Before we begin, let's have a look again at the previously used DataProcessingPlugin.

class DataProcessingPlugin(pipeline.Plugin):
    def __init__(self):
        super().__init__()
            
    def process(self):
        super().process()
        randomData = super().getDataframe().getData()
        randomData *= 1000
        super().getDataframe().setData(randomData)

The slight issue with this implementation is that the constant is hardcoded into the pipeline code. But we can do better!

class MultiplicationPlugin(pipeline.Plugin):
    def __init__(self, value = 1337):
        super().__init__()
        self.value = value
    
    def setValue(self, value):
        self.value = value
        
    def getValue(self):
        return self.value
        
    def process(self):
        super().process()
        data = super().getDataframe().getData()
        data *= self.getValue()
        super().getDataframe().setData(data)
        
class AdditionPlugin(pipeline.Plugin):
    def __init__(self, value = 1337):
        super().__init__()
        self.value = value
    
    def setValue(self, value):
        self.value = value
        
    def getValue(self):
        return self.value
        
    def process(self):
        super().process()
        data = super().getDataframe().getData()
        data += self.getValue()
        super().getDataframe().setData(data)

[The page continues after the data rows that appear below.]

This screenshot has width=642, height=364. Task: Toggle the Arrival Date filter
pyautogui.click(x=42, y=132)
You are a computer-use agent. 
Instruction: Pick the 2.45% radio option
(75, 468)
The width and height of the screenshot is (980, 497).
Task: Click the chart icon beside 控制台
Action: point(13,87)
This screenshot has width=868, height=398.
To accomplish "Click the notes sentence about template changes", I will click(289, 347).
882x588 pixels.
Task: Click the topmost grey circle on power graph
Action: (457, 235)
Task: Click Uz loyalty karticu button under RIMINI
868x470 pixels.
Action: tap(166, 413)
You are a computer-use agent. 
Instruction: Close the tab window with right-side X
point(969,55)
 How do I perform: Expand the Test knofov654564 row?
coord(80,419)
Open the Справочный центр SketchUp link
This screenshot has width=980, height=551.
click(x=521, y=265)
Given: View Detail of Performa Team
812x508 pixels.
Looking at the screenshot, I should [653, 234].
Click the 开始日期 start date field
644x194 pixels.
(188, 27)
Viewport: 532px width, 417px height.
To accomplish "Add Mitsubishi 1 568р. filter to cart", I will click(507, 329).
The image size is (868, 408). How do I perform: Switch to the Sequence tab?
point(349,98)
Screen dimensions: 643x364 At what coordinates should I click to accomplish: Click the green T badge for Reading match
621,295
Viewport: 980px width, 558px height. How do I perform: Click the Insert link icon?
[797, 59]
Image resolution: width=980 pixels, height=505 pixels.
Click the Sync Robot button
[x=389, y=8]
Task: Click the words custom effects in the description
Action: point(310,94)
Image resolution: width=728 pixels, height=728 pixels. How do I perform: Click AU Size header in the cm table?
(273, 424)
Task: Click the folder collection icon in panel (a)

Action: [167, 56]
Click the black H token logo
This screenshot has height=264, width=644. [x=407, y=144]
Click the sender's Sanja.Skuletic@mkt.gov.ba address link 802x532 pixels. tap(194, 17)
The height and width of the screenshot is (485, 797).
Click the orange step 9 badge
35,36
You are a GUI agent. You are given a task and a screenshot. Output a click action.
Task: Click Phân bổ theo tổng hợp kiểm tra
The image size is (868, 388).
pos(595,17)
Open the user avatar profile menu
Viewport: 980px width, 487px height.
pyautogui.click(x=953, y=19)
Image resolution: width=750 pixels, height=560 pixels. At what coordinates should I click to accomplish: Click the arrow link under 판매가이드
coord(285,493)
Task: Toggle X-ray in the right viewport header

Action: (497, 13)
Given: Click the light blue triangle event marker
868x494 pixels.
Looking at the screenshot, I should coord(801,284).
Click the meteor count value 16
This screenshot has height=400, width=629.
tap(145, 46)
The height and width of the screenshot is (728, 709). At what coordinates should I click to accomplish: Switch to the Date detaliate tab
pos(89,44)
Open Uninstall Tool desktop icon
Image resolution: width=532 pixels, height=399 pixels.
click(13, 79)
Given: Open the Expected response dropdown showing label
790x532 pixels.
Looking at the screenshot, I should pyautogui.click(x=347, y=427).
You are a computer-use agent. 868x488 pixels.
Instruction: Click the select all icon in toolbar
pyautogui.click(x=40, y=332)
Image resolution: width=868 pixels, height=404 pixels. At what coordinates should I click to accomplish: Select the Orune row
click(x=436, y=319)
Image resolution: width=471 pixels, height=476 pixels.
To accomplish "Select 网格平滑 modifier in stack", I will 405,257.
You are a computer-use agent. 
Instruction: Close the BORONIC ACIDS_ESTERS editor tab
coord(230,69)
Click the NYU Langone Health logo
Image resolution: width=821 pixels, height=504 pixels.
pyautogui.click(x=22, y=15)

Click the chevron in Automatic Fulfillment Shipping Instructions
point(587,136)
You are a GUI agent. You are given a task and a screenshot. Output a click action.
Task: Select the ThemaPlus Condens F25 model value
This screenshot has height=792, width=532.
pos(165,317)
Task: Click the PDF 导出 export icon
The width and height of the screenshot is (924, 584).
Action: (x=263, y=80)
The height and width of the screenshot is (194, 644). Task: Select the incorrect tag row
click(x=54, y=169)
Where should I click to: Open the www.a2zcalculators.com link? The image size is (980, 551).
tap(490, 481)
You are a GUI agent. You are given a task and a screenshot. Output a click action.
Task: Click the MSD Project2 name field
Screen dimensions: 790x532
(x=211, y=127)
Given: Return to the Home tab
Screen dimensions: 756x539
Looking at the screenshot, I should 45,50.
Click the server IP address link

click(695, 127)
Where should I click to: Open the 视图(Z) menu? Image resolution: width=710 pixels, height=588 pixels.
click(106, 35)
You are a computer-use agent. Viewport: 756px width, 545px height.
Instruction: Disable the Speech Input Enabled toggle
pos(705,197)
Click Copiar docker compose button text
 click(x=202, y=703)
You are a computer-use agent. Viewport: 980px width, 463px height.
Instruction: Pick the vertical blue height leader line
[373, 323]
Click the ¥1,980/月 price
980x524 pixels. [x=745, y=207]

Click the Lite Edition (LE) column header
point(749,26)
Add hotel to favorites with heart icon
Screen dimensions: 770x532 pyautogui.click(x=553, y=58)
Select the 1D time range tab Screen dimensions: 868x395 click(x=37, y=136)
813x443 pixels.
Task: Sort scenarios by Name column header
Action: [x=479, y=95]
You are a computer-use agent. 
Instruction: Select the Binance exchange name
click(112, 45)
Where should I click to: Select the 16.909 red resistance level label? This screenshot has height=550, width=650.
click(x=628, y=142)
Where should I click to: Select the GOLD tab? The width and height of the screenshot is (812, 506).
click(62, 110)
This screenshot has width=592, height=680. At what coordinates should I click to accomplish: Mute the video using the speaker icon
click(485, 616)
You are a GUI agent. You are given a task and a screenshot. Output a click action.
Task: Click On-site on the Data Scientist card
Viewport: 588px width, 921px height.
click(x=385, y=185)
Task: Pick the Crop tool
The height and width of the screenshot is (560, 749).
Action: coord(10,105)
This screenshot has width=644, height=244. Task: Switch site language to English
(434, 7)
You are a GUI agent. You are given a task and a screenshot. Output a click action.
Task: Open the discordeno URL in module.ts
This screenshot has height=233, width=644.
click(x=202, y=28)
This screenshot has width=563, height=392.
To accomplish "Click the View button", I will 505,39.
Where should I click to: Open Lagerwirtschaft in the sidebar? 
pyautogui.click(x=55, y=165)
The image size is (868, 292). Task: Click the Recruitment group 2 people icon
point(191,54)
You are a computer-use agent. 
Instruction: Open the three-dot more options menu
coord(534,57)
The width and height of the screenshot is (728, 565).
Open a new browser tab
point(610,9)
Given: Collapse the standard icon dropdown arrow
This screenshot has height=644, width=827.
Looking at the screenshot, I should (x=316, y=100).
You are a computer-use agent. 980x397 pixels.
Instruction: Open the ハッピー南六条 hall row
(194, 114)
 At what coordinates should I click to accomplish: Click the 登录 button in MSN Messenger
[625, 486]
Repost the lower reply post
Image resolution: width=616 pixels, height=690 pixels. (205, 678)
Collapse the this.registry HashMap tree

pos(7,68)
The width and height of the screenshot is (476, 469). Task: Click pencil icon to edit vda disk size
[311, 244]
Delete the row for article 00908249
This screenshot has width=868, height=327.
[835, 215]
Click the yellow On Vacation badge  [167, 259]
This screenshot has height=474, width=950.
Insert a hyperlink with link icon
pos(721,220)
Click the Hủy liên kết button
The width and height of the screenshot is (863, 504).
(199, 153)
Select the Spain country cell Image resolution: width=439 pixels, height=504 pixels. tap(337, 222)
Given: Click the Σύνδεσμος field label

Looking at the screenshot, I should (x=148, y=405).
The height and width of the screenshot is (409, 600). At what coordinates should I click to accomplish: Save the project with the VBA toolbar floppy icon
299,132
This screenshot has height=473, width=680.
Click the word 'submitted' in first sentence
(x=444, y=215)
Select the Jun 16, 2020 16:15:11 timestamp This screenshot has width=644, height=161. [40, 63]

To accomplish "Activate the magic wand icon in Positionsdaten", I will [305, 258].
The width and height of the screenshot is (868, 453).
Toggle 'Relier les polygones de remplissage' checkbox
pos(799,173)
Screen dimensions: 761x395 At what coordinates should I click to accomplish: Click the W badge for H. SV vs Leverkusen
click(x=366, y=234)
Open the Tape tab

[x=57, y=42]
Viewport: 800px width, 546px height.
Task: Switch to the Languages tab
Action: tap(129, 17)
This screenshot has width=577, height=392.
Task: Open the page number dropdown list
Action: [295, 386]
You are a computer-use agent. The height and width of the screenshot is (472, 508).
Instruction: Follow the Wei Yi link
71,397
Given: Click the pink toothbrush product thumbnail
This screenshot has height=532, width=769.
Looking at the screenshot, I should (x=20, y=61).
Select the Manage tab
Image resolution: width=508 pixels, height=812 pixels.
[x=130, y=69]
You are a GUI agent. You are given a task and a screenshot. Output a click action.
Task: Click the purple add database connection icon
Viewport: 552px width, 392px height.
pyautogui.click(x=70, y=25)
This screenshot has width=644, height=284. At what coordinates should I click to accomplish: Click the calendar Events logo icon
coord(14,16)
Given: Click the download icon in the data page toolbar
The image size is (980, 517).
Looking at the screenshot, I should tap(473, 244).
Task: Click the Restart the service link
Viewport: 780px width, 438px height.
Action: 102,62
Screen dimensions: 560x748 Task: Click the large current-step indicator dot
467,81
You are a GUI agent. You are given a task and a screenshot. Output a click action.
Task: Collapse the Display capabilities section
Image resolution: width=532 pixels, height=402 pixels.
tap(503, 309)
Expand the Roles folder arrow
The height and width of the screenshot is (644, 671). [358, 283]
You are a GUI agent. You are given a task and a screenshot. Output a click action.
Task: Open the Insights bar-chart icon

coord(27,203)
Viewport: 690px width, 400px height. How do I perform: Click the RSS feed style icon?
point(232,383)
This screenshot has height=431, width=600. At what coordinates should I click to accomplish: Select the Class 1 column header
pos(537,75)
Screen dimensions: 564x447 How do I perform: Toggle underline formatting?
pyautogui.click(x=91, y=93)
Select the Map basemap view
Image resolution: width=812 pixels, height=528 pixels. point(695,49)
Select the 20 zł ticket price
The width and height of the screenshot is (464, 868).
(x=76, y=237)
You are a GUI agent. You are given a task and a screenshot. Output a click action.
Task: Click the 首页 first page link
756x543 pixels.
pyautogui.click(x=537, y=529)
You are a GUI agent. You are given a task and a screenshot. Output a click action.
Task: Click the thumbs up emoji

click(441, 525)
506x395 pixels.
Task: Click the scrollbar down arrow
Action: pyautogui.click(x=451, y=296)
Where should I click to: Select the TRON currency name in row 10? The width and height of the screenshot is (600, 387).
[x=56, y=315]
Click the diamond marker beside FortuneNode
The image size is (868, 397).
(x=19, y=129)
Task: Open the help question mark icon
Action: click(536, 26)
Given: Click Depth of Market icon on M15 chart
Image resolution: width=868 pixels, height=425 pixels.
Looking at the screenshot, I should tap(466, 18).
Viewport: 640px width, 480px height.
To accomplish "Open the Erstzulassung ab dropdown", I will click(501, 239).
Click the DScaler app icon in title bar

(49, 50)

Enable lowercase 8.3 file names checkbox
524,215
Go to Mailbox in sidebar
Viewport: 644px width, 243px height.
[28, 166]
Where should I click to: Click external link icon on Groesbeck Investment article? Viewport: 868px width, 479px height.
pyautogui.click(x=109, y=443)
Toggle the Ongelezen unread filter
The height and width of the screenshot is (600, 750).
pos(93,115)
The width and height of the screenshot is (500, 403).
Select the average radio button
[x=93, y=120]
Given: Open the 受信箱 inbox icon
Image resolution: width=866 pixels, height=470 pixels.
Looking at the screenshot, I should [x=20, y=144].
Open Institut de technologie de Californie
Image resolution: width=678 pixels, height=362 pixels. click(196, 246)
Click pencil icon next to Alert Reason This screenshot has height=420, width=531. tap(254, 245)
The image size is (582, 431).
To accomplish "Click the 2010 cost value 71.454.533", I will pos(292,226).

Both plugins let us define a fixed value that is added to or multiplied with the incoming data.
The addition we have to make to the previous example are rather simple.
Here is the new code:

import numpy as np
def example5():
    numberOfClones = 2
    fixedMultiplier = 10000
    fixedOffset = 5
    
    aDatasource = pipeline.Datasource()
    aDataVisualizationPlugin0 = DataVisualizationPlugin()
    aDataVisualizationPlugin1 = DataVisualizationPlugin()
    
    aMultiplicationPlugin = MultiplicationPlugin()
    aMultiplicationPlugin.setValue(fixedMultiplier)
    
    anAdditionPlugin = AdditionPlugin()
    anAdditionPlugin.setValue(fixedOffset)
    
    aCloneDatasource = pipeline.CloneDatasource(numberOfClones)
    aDatasink0 = pipeline.Datasink()
    aDatasink1 = pipeline.Datasink()
        
    aDatasource.setName("Our Datasource")
    aDataVisualizationPlugin0.setName("Our DataVisualizationPlugin for multiplication")
    aDataVisualizationPlugin1.setName("Our DataVisualizationPlugin for addition")
    aMultiplicationPlugin.setName("Our aMultiplicationPlugin")
    anAdditionPlugin.setName("Our anAdditionPlugin")
    aDatasink0.setName("Our aDatasink for multiplication")
    aDatasink1.setName("Our aDatasink for addition")

    aDatasource.setOutput(aCloneDatasource)
    aCloneDatasource.setOutput(aMultiplicationPlugin,0)
    aCloneDatasource.setOutput(anAdditionPlugin,1)

    aMultiplicationPlugin.setOutput(aDataVisualizationPlugin0)
    anAdditionPlugin.setOutput(aDataVisualizationPlugin1)    

    aDataVisualizationPlugin0.setOutput(aDatasink0)
    aDataVisualizationPlugin1.setOutput(aDatasink1)
    
    for n in range(100):
        aDataframe = pipeline.Dataframe()
        aDataframe.setFrameNumber(n)
        aDataframe.setData(np.random.random(1))
        aDatasource.addDataframe(aDataframe)
        aDatasource.run() 

The output looks like this:

...
Hello from:  Our DataVisualizationPlugin for multiplication  ID:  65446302
Frame number:  99
The data value is:  [9722400.62683906]
Hello from:  Our aDatasink for multiplication  ID:  47053347
Frame number:  99
Hello from:  Our anAdditionPlugin  ID:  16880615
Frame number:  99
Hello from:  Our DataVisualizationPlugin for addition  ID:  91610042
Frame number:  99
The data value is:  [5.97224006]
Hello from:  Our aDatasink for addition  ID:  33470743
Frame number:  99

Although the new code is admittedly larger, it is not really any harder to understand than the previous example.